3.1.2. Dataset Specifications and Characteristics

The LRCB dataset contains 656 images with a resolution between

480 \times 640

and

800 \times 600

pixels and simulates them using widely used smartphone cameras for different scenarios. These images simulate the quality and resolution that can be encountered in non-industrial products, mobile scanning environments, and very low-end imagers. The HRCB dataset consists of 503 high-quality images with a resolution of

1920 \times 1080

to

4000 \times 3000

pixels taken using professional cameras and high-end mobile devices. This collection illustrates situations where high-end imaging equipment is used, such as professional product photography or scans of industrial machinery.

Both datasets contain many different packaging materials, which are produced in coffee branches. Types include glass bottles, clear and colored variations, with diverse label attachment methods, and plastic containers with stiff packaging, to which printed labels and adhesive are applied. In order to gain comprehensive coverage of the real-life scanning situation, the acquisition is performed from several points of view and directions. This also includes different viewing angles, such as front label, back label, side labels, and angled perspectives, as well as 0°, 90°, 180°, and 270°rotations, which simulate different handling conditions. Also, the distance fluctuates by featuring closeups to specific text areas, along with full-package shots.

DATASET:
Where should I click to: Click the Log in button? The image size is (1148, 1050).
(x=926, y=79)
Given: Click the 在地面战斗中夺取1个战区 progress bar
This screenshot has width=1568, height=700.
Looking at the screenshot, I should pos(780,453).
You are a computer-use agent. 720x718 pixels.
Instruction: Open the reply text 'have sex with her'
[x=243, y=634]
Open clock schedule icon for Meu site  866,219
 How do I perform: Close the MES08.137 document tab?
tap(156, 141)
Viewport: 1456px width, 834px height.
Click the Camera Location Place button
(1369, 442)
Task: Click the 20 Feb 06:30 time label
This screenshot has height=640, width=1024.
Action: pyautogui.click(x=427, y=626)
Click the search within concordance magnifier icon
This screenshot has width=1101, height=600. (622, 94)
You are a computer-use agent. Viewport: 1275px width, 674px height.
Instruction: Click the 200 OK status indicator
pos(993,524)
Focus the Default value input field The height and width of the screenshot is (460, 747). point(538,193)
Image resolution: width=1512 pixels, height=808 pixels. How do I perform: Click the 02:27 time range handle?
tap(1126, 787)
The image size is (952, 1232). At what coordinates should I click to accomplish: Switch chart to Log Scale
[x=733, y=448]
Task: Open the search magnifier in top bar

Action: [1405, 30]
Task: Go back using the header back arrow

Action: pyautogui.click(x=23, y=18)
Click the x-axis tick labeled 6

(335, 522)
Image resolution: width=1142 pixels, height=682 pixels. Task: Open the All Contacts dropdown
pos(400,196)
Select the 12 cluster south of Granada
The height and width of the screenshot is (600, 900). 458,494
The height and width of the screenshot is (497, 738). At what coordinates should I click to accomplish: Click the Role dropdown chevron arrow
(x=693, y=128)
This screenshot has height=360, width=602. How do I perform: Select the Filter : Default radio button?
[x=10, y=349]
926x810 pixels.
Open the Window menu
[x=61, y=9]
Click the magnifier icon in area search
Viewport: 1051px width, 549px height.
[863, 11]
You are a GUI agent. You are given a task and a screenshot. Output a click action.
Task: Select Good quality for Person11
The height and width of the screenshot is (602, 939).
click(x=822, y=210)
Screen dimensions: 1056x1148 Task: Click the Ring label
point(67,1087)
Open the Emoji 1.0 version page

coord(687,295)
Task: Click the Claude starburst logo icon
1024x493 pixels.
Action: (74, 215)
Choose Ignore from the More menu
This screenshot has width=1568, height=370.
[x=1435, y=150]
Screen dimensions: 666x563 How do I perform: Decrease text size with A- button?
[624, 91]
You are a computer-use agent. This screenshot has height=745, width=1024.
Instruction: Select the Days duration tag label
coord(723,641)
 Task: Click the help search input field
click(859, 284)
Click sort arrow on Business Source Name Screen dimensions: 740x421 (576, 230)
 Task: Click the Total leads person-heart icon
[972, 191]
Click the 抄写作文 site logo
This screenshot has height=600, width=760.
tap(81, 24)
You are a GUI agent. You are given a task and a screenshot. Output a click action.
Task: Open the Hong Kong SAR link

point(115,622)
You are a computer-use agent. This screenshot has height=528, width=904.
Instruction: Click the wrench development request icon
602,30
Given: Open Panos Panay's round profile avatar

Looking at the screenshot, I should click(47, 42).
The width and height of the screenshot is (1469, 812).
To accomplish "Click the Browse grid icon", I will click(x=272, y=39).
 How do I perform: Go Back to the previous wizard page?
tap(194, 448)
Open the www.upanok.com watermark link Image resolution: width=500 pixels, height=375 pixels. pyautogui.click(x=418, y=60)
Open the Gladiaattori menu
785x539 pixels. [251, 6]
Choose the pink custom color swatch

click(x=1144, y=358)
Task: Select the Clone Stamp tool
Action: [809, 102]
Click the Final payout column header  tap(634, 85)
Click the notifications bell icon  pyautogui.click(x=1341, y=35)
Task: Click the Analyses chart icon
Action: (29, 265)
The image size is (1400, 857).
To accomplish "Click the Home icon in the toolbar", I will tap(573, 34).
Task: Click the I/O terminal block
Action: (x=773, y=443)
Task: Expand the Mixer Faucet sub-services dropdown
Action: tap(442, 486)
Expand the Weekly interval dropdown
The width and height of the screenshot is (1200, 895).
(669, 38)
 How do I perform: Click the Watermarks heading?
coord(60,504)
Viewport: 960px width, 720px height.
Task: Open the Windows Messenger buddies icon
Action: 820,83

DIRECTION 1:
Rewrite the dataset description between "800 \times 600" and "of industrial machinery.", inclusive, with "professional cameras" changed to "studio cameras".
DIRECTION 2:
According to the dataset description, how many images does the HRCB dataset consist of?

ANSWER 1:
800 \times 600

pixels and simulates them using widely used smartphone cameras for different scenarios. These images simulate the quality and resolution that can be encountered in non-industrial products, mobile scanning environments, and very low-end imagers. The HRCB dataset consists of 503 high-quality images with a resolution of

1920 \times 1080

to

4000 \times 3000

pixels taken using studio cameras and high-end mobile devices. This collection illustrates situations where high-end imaging equipment is used, such as professional product photography or scans of industrial machinery.

ANSWER 2:
503 high-quality images.